----- Supplied entries
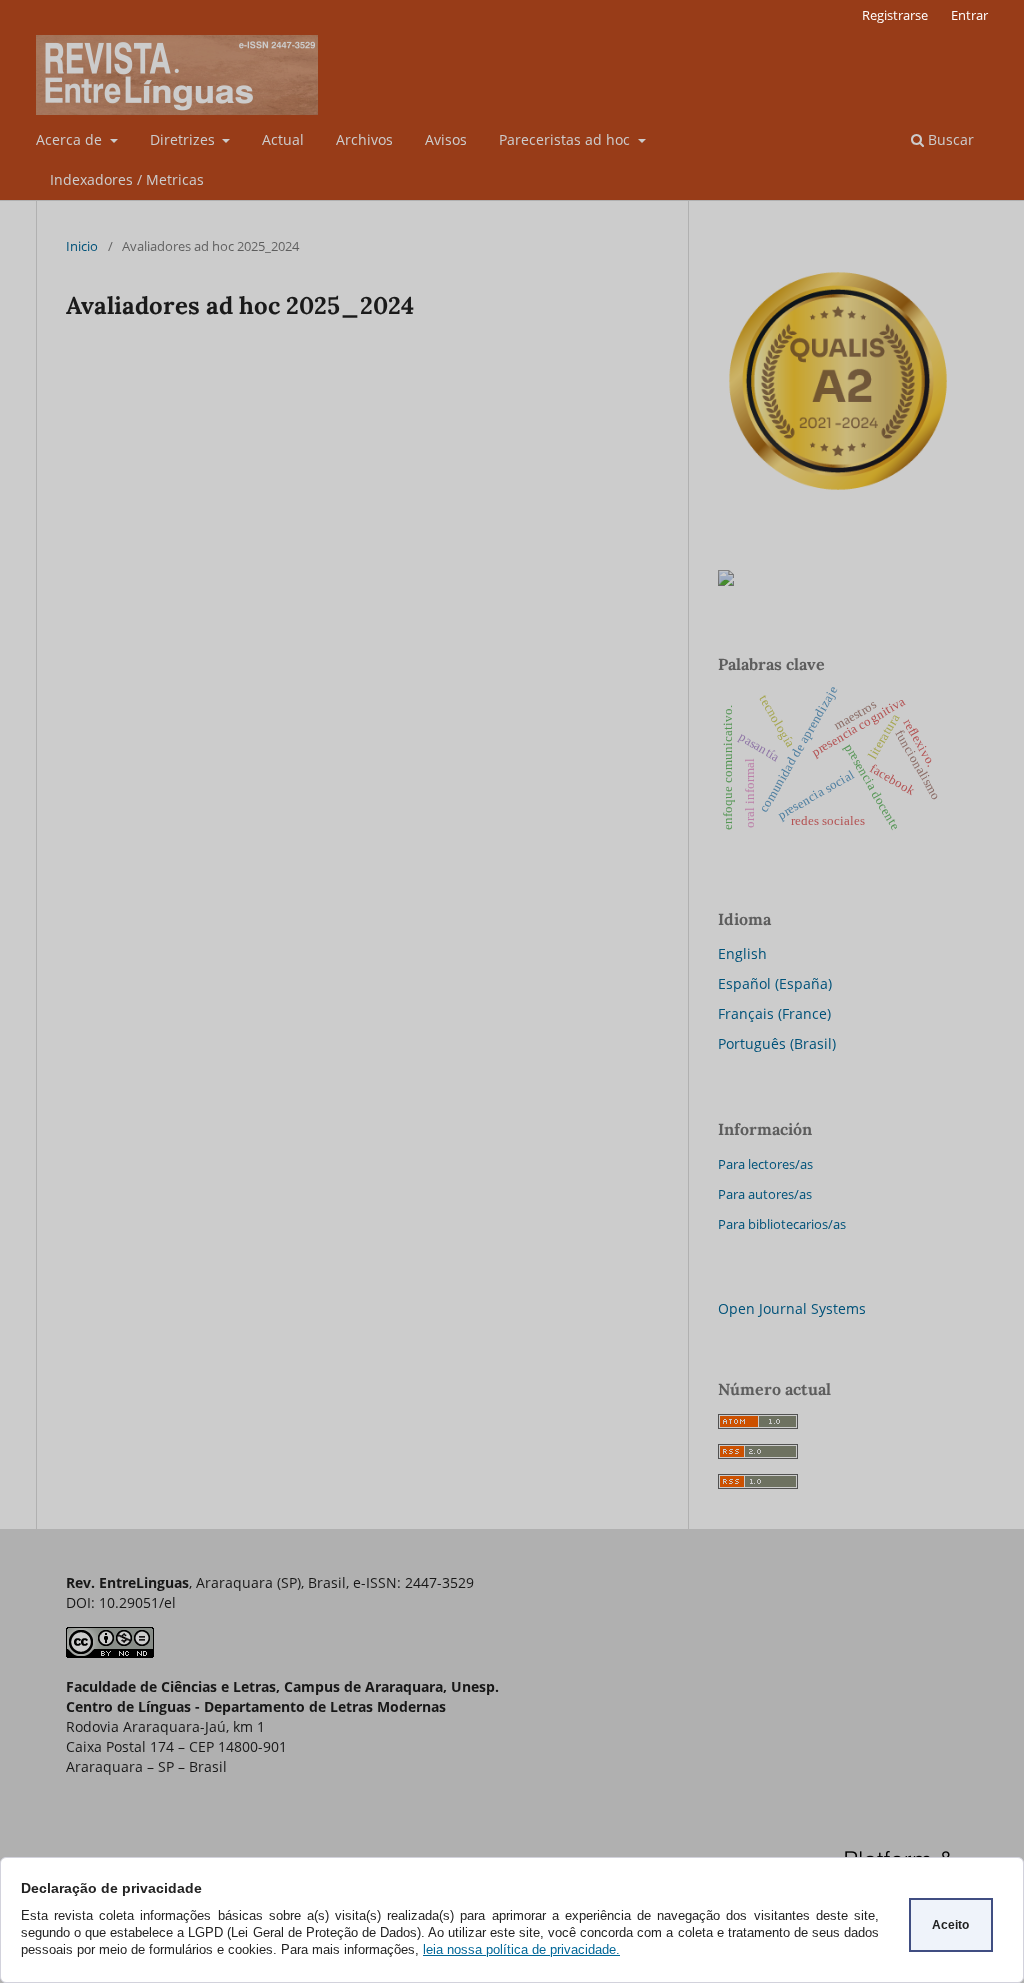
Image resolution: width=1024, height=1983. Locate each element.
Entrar (969, 15)
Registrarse (895, 15)
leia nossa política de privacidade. (521, 1949)
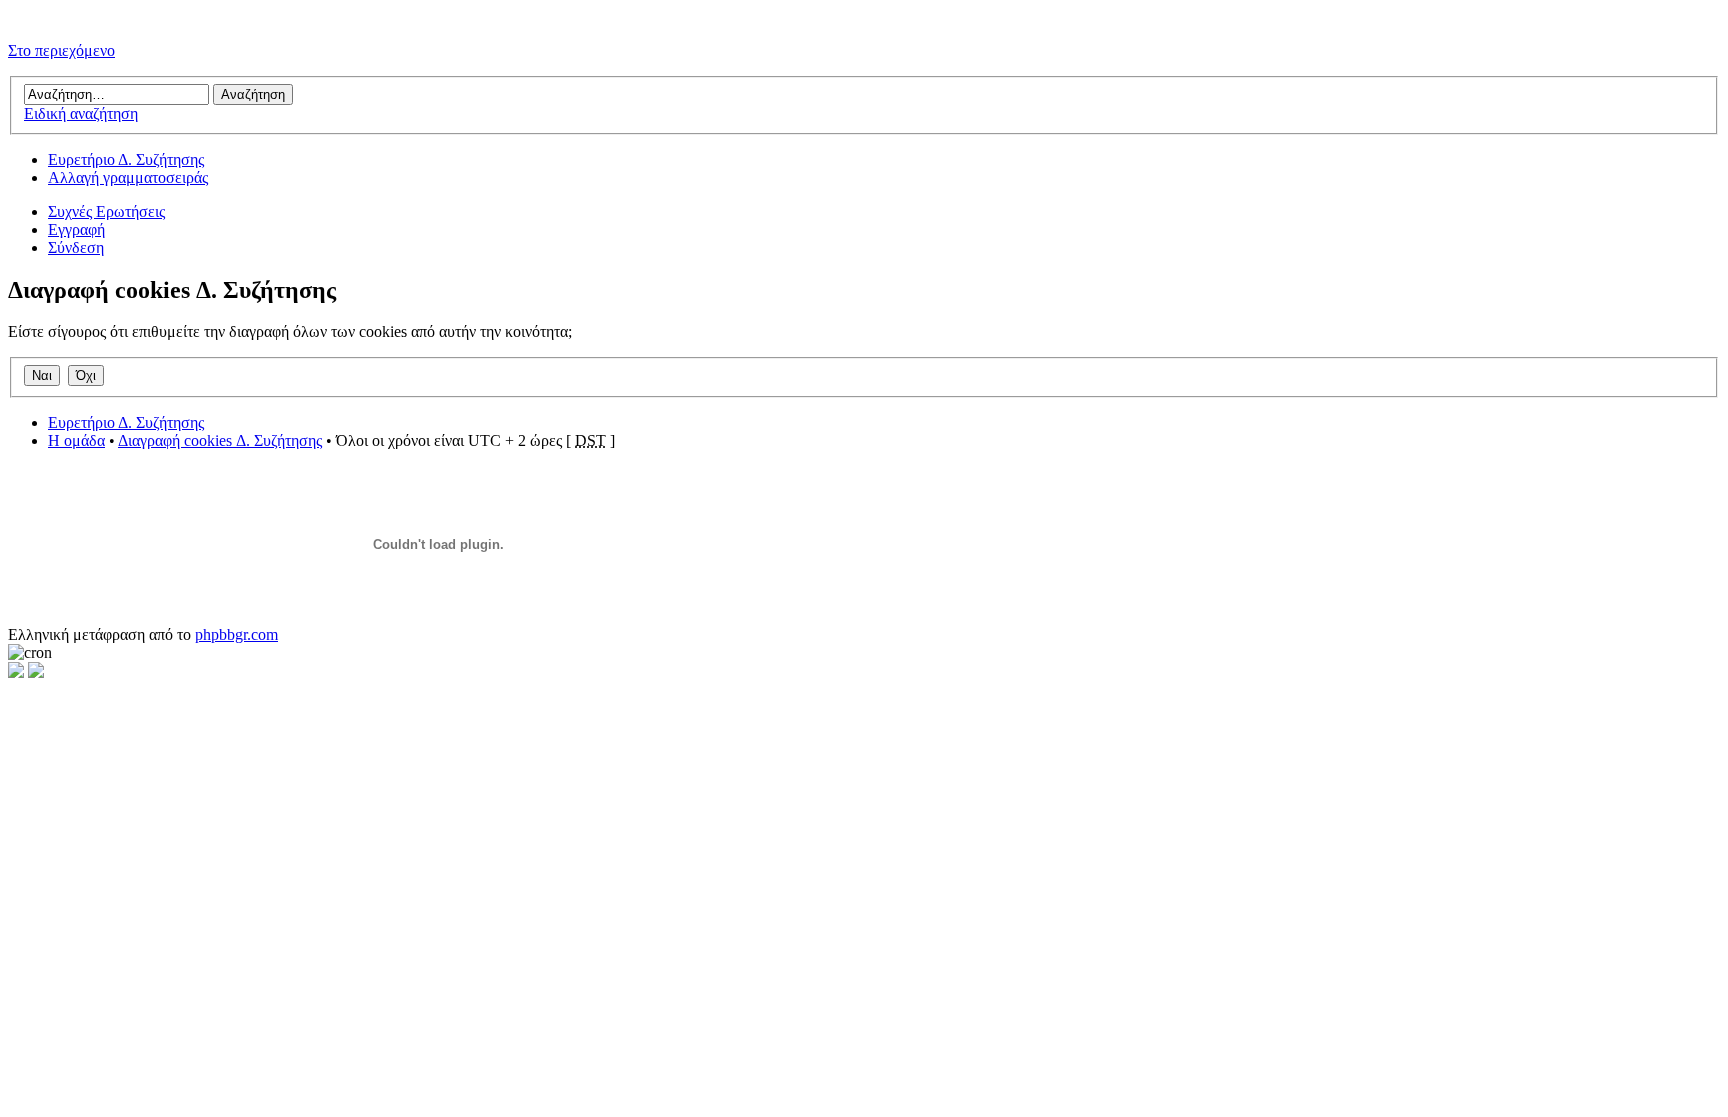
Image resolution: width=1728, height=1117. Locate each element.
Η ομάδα (76, 440)
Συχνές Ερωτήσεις (106, 211)
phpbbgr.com (236, 634)
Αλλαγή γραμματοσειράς (128, 177)
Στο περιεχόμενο (61, 50)
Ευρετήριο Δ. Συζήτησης (126, 159)
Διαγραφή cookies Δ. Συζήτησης (220, 440)
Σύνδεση (76, 247)
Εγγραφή (76, 229)
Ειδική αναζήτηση (81, 113)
----------
Your goal — Which lines above carry the string "Image"? Copy those lines.

Your solution —
Image resolution: width=1024, height=1983. Locate each element.
Image resolution: width=1728, height=1117. Locate each element.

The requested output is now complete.